• Exercise directions: Please copy the stretch from the line containing "The width and" through the line containing "pyautogui.click(x=45, y=271)", keeping every line unchanged and leaving out the pictures.
begin Stored data
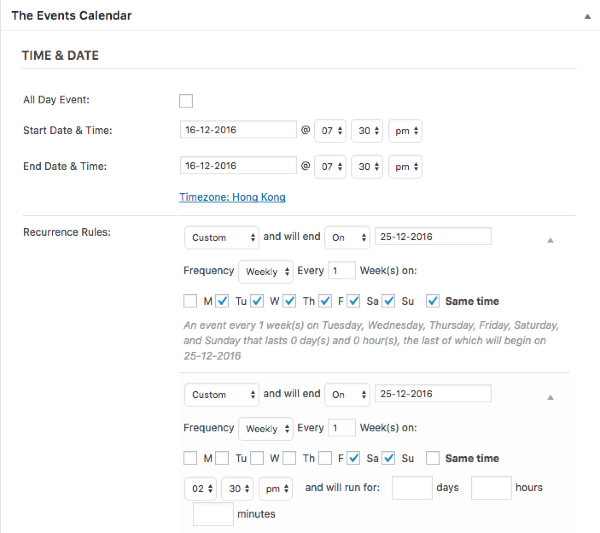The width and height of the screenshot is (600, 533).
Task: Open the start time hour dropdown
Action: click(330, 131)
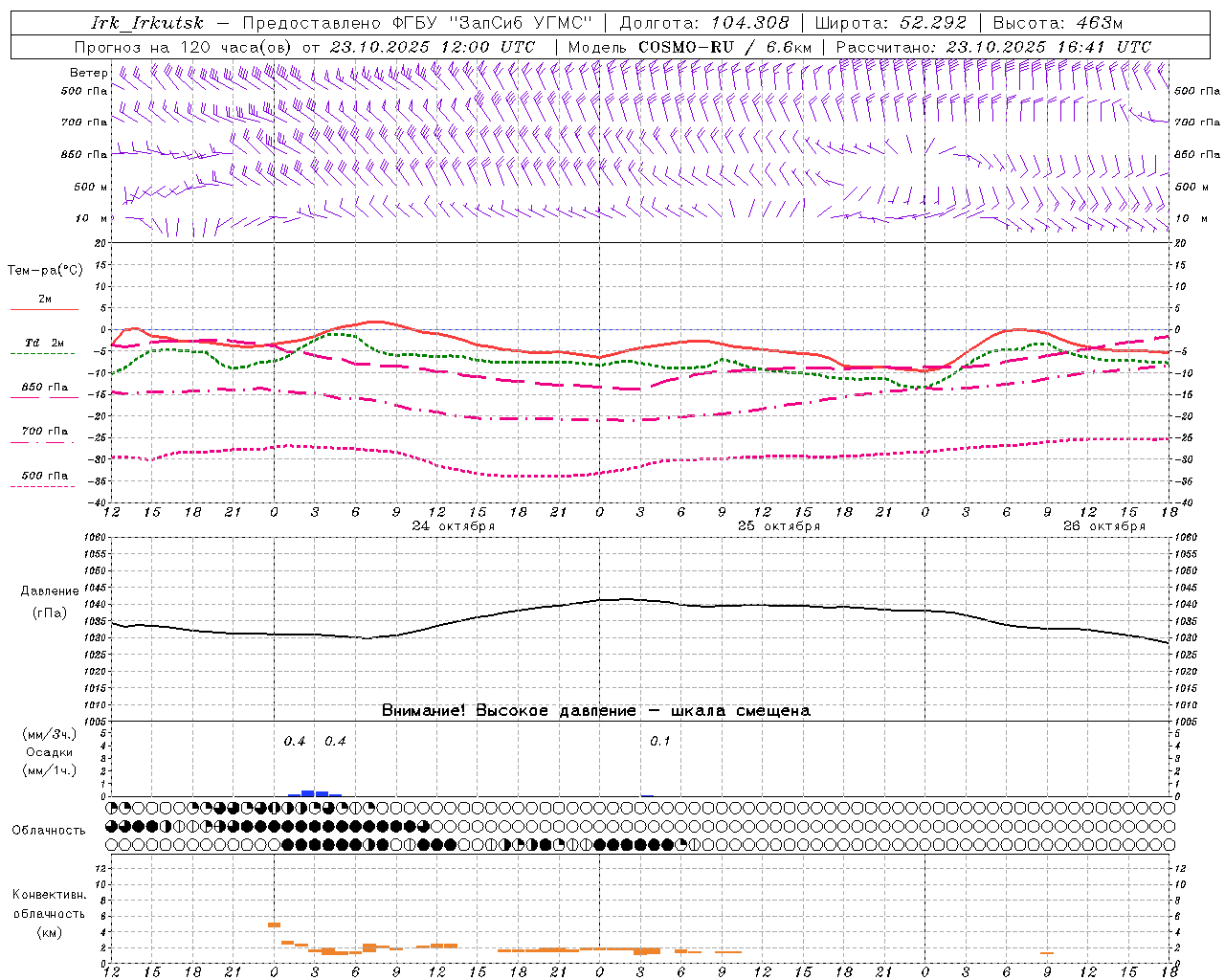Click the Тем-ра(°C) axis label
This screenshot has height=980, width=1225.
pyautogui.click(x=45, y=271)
end Stored data
begin Stored data
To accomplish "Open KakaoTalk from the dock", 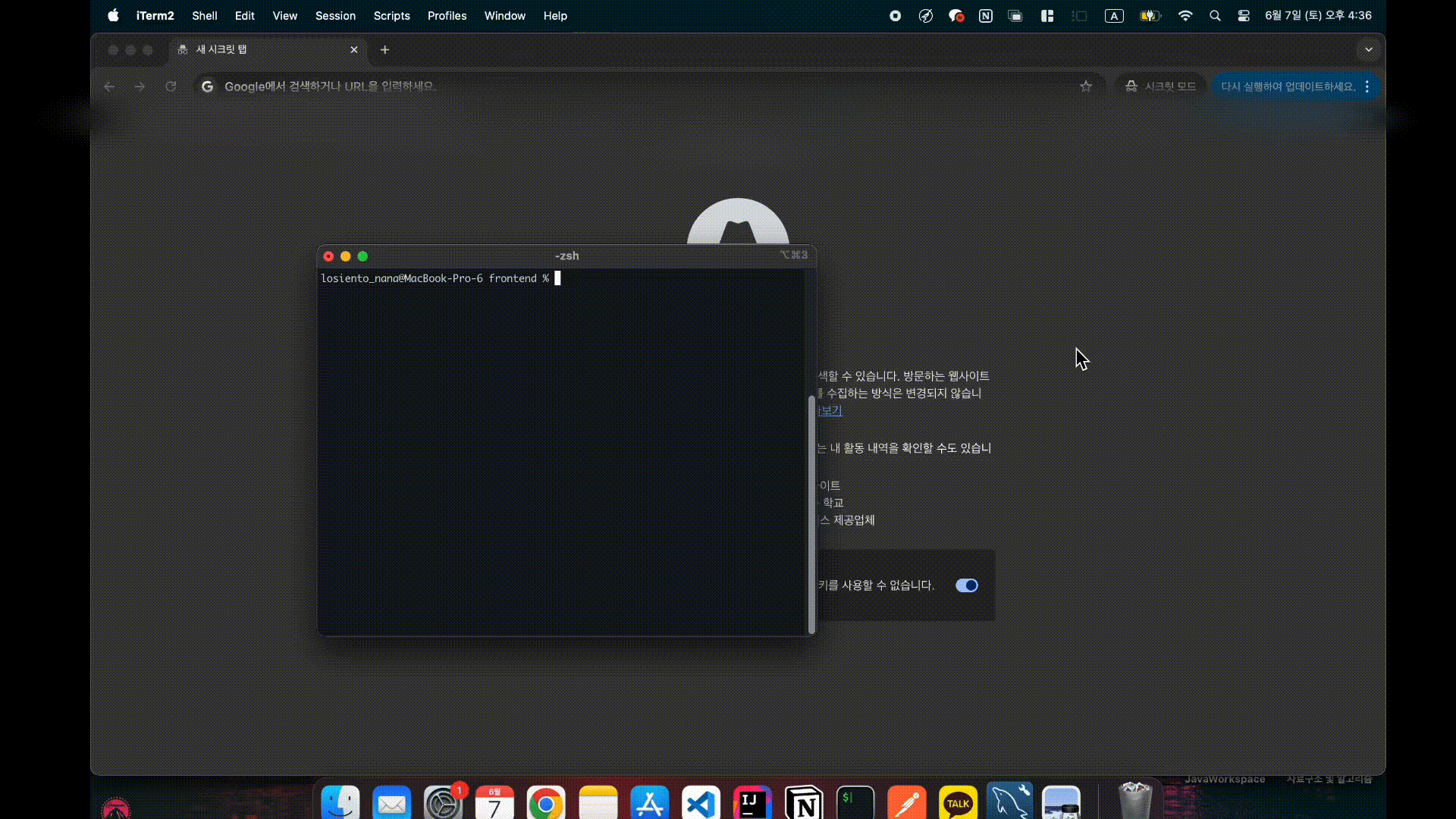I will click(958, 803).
end Stored data
• Complete response:
The width and height of the screenshot is (600, 533).
Task: Open the start time hour dropdown
Action: click(330, 131)
Click the Тем-ра(°C) axis label
This screenshot has height=980, width=1225.
pyautogui.click(x=45, y=271)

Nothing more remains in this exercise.